Last Sunday’s voting in Iraq may have exceeded expectations in terms of turnout, but elections aren’t everything, as most of the essayists in this volume would tell you.
The Jan. 30 poll took place against the backdrop of George W. Bush inaugural call for the spread of freedom and liberty. All you need is democracy, is the president’s current maxim, it seems, in the way the Beatles’ was “All You Need Is Love.”
It’s never been that simple in the Middle East, however — or anywhere.
Take the most populous democratic nation in the world. India (never a favorite with the GOP) was plagued by political violence at its edges through the 1980s and ’90s. Its disputed territory of Kashmir, once a tourist paradise, was plunged into a conflict that claimed 20,000 lives.

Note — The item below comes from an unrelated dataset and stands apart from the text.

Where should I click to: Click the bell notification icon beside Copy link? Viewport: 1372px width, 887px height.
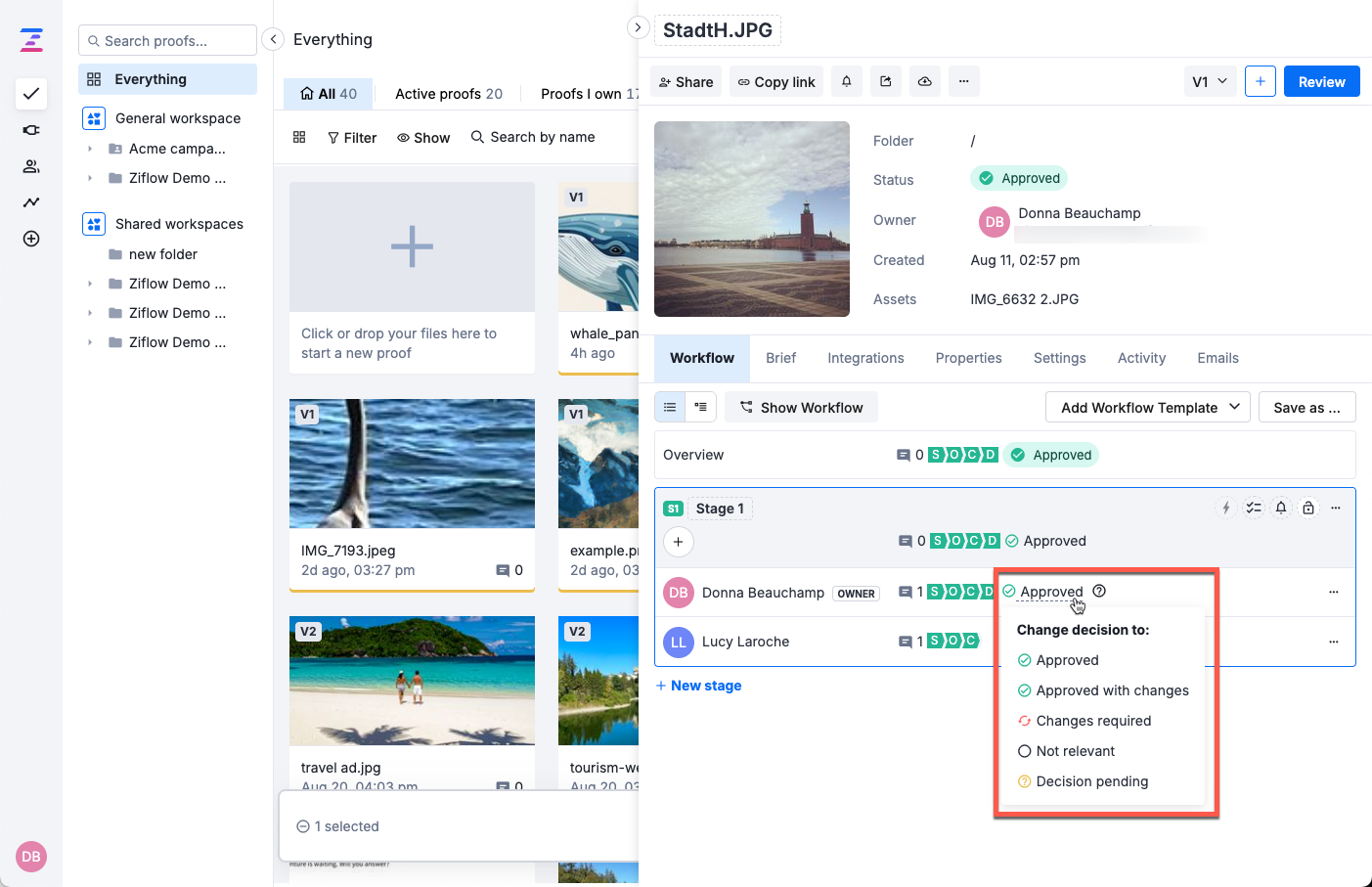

India also became embroiled in the even bloodier ethnic war in Sri Lanka, which cost the life of former Prime Minister Rajiv Gandhi, assassinated by a Tamil Tiger suicide bomber during an election campaign.
Seven years earlier, his mother and predecessor, Indira Gandhi, was murdered by her bodyguards, extremists it turned out who supported a “Khalistan,” or independent Sikh Republic.
Sikhs made up just 10 percent of the population of the historic Punjab, but in the modern state of that name they were a clear majority. It’s just one simple example of how a strong identity marker, in this case religion, can form the basis for ethnicity, which in turn, if you draw borders the right way — or if “natural” boundaries intervene — can lead to claims for autonomy or full independence.
From within the group, various “moderates” and “extremists,” “democrats” and “constitutionalists,” as well as “militarists” and “militants” can emerge.
This volume grew out of a conference at University College Dublin in 2001 about the tensions between militarism and constitutionalism in Ireland on both sides of the nationality divide.
Obviously, the medium has certain limitations when dealing with the latest developments. A publisher’s note warns that Gen. John de Chastelain’s essay only takes the narrative up to the summer of 2003.
And given his particularly bitter exchanges with Sinn Fein TDs last week, Taoiseach Bertie Ahern might today write a less soft-focused introduction. Nonetheless, each of the 12 essays has a lot more to offer students of Irish history and politics than the usual daily commentary in the press.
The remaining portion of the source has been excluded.